It's hard not be completely enraptured by some films. Detailing a single day in the single life of Professor George Falconer (Firth), A Single Man sees the Brit dealing with the loss of his long-term partner Jim (Goode) in a car accident. Standing in class, staring at nothing, George is lonely, sad, and incredibly sexy. It's hard not to notice that. The sexiness.


Kenny (Hoult), one of his students, has obviously clocked it. Emboldened by a lecture on conformity, fear and social minorities, he approaches George several times during the day, offering drink, conversation and a yellow pencil sharpener. It's the little details that make it all so beautiful - the yellow plastic of the stationery beaming out of the screen in an otherwise staid frame. But that's the sheer verve that Tom Ford's film is drenched in; a fashion legend turning his hand to Christopher Isherwood's novel, A Single Man is simple, stoic and, above all, steeped in style. Updating the story to the 60s, the production design throughout is, as you would expect, flawless, from the costumes to the neatly realised period locations. A few minor continuity errors aside, there's no sign that this is the work of a debut director. Far from it - it seems more mature than that. It certainly looks it.

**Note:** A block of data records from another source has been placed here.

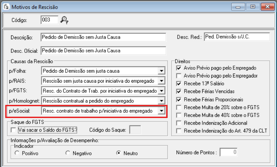This screenshot has width=277, height=167.
Task: Click the magnifier search icon beside Código
Action: click(64, 20)
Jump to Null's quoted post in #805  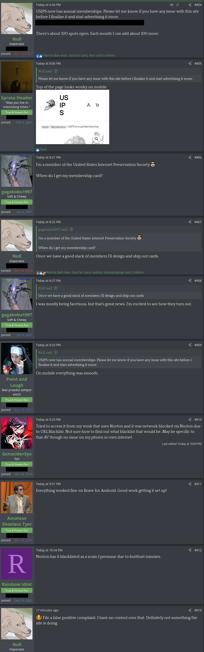pyautogui.click(x=56, y=71)
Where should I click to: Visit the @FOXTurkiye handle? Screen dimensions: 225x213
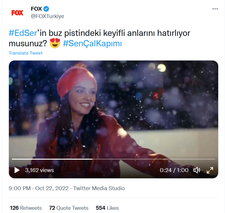pyautogui.click(x=47, y=16)
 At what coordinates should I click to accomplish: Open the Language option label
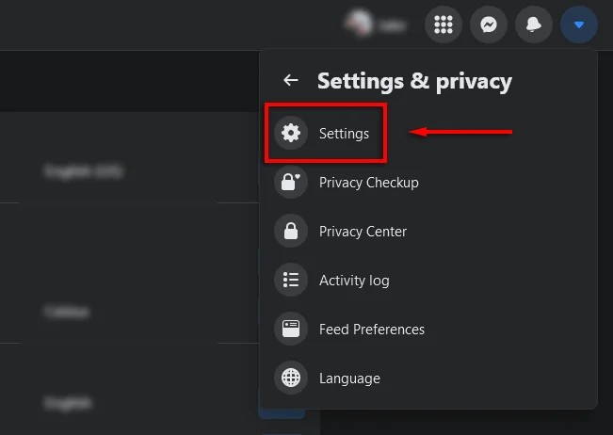click(349, 379)
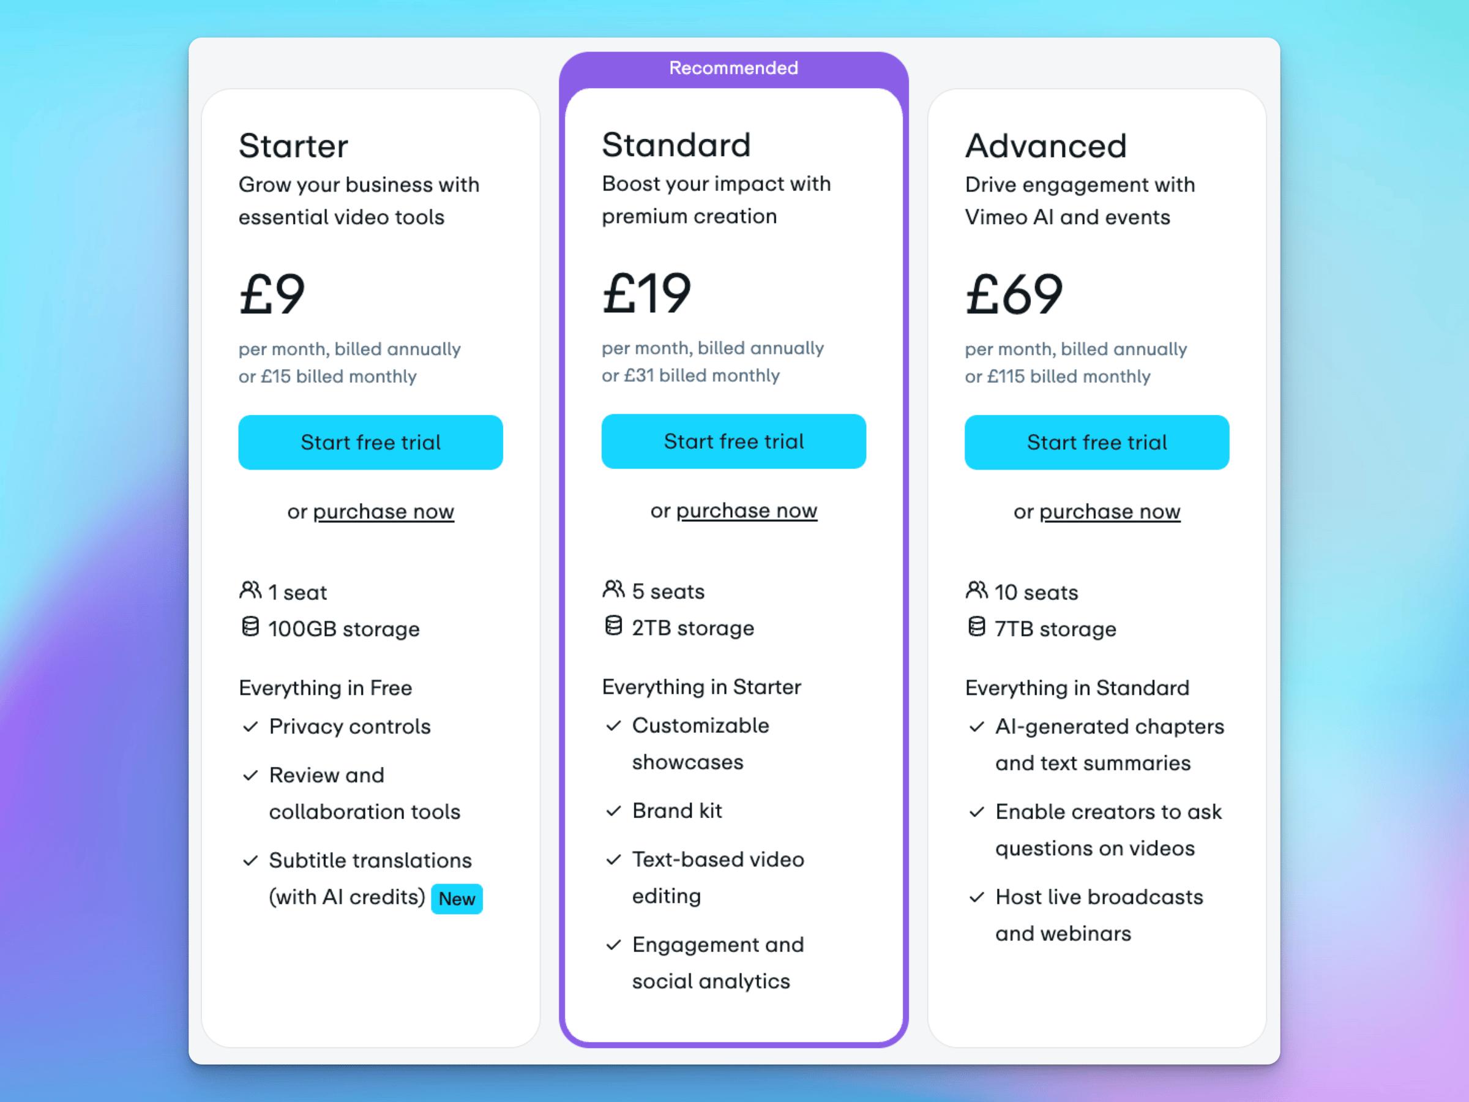The height and width of the screenshot is (1102, 1469).
Task: Click the seats icon in Starter plan
Action: point(250,591)
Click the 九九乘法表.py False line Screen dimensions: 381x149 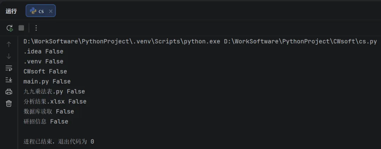point(54,92)
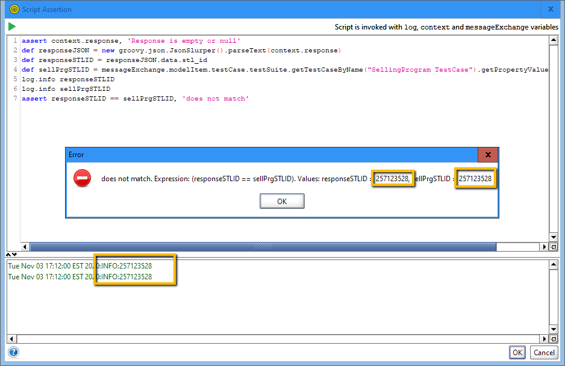
Task: Place cursor on the log.info sellPrgSTLID line
Action: pos(66,88)
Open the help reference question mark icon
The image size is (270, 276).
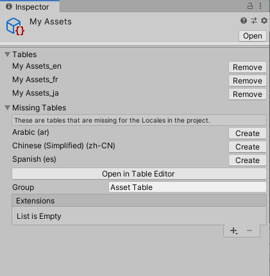[244, 21]
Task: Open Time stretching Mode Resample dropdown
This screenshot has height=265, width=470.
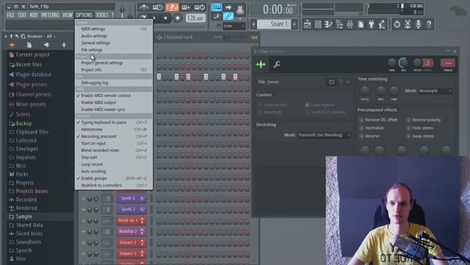Action: click(x=435, y=91)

You can see it in Colin Firth's outfit - a plain brown suit and neatly pressed shirt, understated and reserved - which matches his quiet demeanour, all polite manner and grim smiles, while in reality he's screaming in agony and despair. It's been eight months since Jim died and we meet his chirpy, charismatic lover through several flashbacks, one in sumptuous black and white - a bold, unnecessary move that matches the movie's confident palette.


In the present day, George stumbles through, gun in his dresser drawer, cigarette in hand. He's surviving life on his own with no real relationships, save for former lover Charley (Moore), an equally depressed woman who spends her time drinking gin and offering false sympathy to George. "We could still make a go of it," she purrs, lying on the floor. No-one for a minute believes her. It's a scene of pure facade and empty sadness; the perfect complement to Colin's inhibited performance.

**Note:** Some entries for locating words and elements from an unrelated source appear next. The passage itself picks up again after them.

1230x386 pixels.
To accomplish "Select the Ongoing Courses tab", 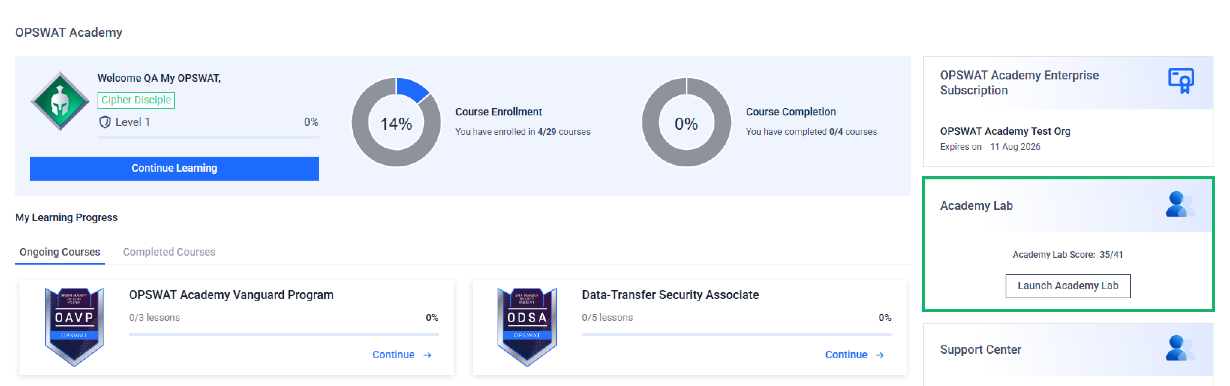I will point(60,252).
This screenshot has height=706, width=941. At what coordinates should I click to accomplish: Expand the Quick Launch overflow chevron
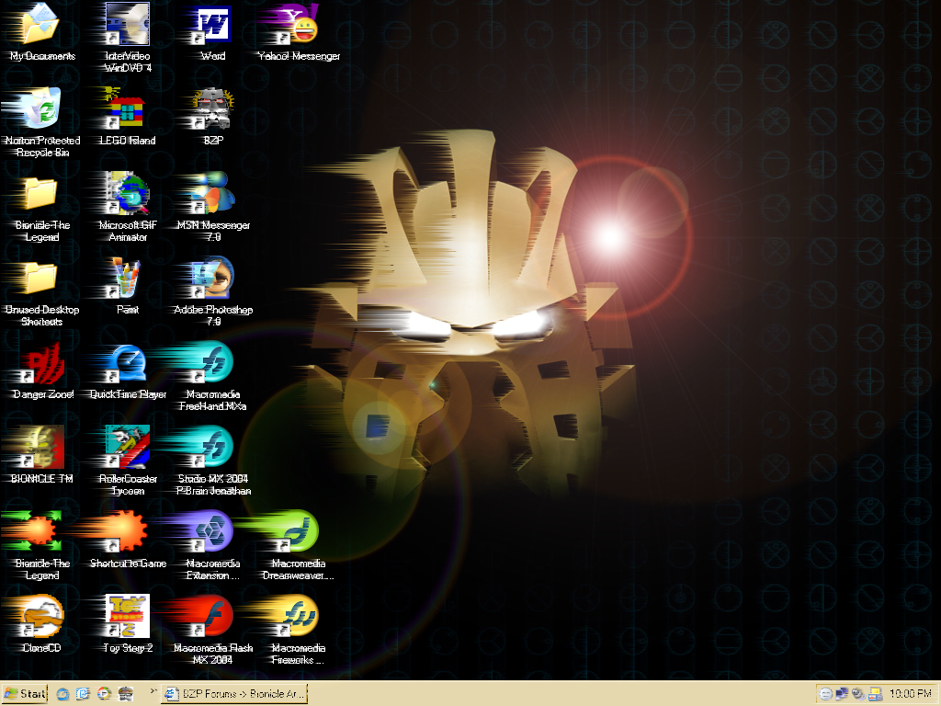(153, 690)
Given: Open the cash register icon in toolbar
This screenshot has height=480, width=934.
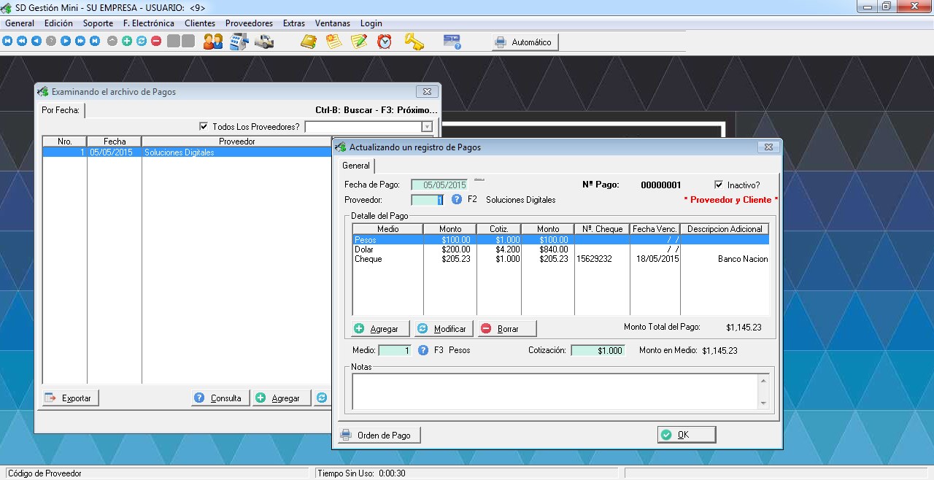Looking at the screenshot, I should pyautogui.click(x=239, y=42).
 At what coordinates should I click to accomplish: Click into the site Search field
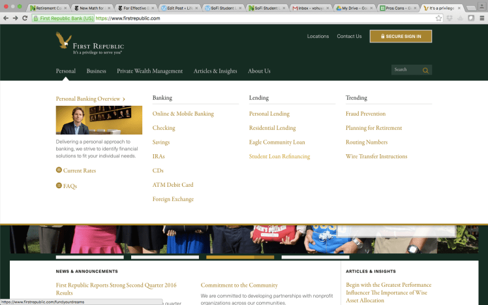[x=405, y=70]
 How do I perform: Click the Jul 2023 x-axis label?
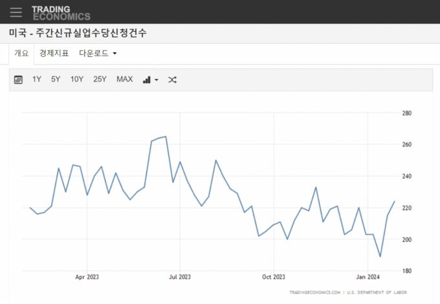(180, 277)
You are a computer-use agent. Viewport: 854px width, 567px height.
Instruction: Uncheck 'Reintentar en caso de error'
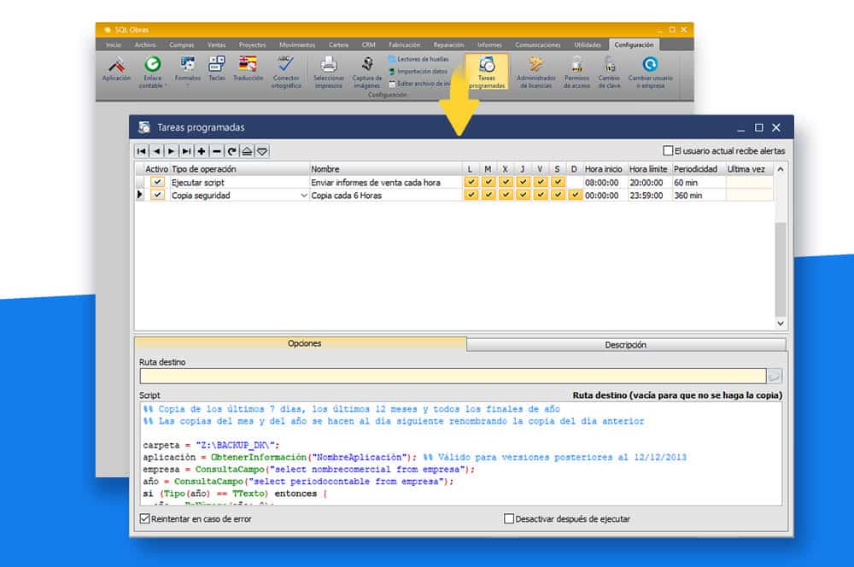(144, 519)
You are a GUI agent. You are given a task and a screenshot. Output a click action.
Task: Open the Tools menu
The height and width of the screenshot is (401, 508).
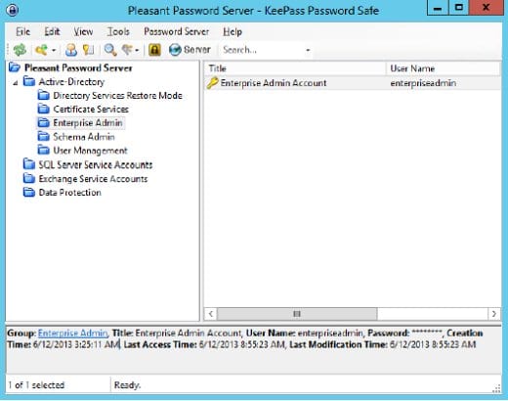[118, 31]
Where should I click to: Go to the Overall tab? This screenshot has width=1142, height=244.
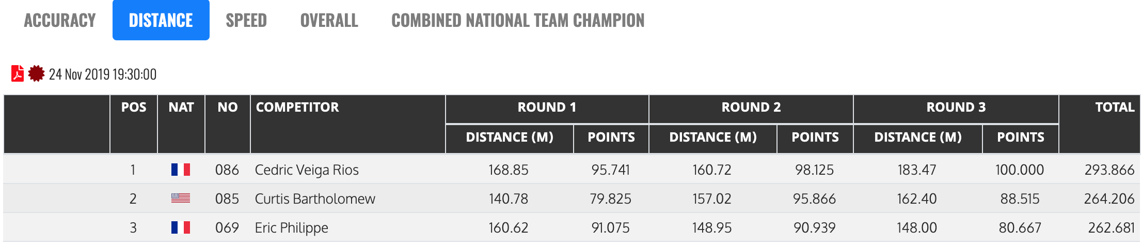click(329, 20)
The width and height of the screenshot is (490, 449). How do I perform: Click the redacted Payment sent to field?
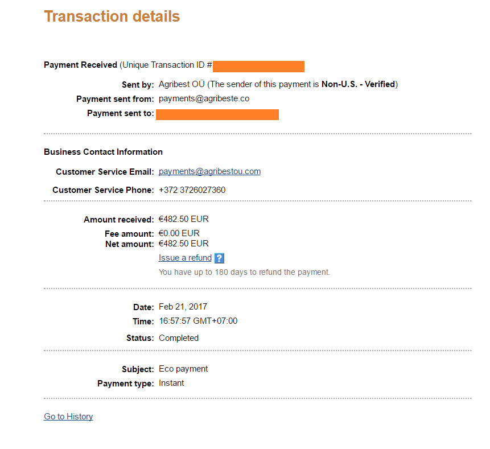click(x=217, y=114)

Shot through with isolation and sexual tension, Firth's turn is so nuanced and sad that you can't look away. Tom Ford knows it, too, his camera sticking close to Firth's face so we can see every hue in his half-dead eyes (hidden yet magnified behind those sexy black glasses). He's so unbearably hot, he's radioactive. A closet homosexual during the Cuban Missile Crisis, his day is drained of colour. Only when George feels a genuine connection, does the screen flare up into bright posterised life, all blue contact lenses and orange skin. It's a bit done before, but it's a masterful touch, lurching between the chill of loneliness and the intense heat of the moment. At one point he smokes with a rugged Spanish man at a gas station, bathed in the red glow of an L.A sunset. A Single Man looks like an advert, all gloss and glamour, but it lasts for 100 minutes. And you feel every glorious second.


VERDICT 


Headed by Colin Firth's outstanding presence, A Single Man matches its polished surface with a sorrowful and deep undercurrent. Simply gorgeous cinema.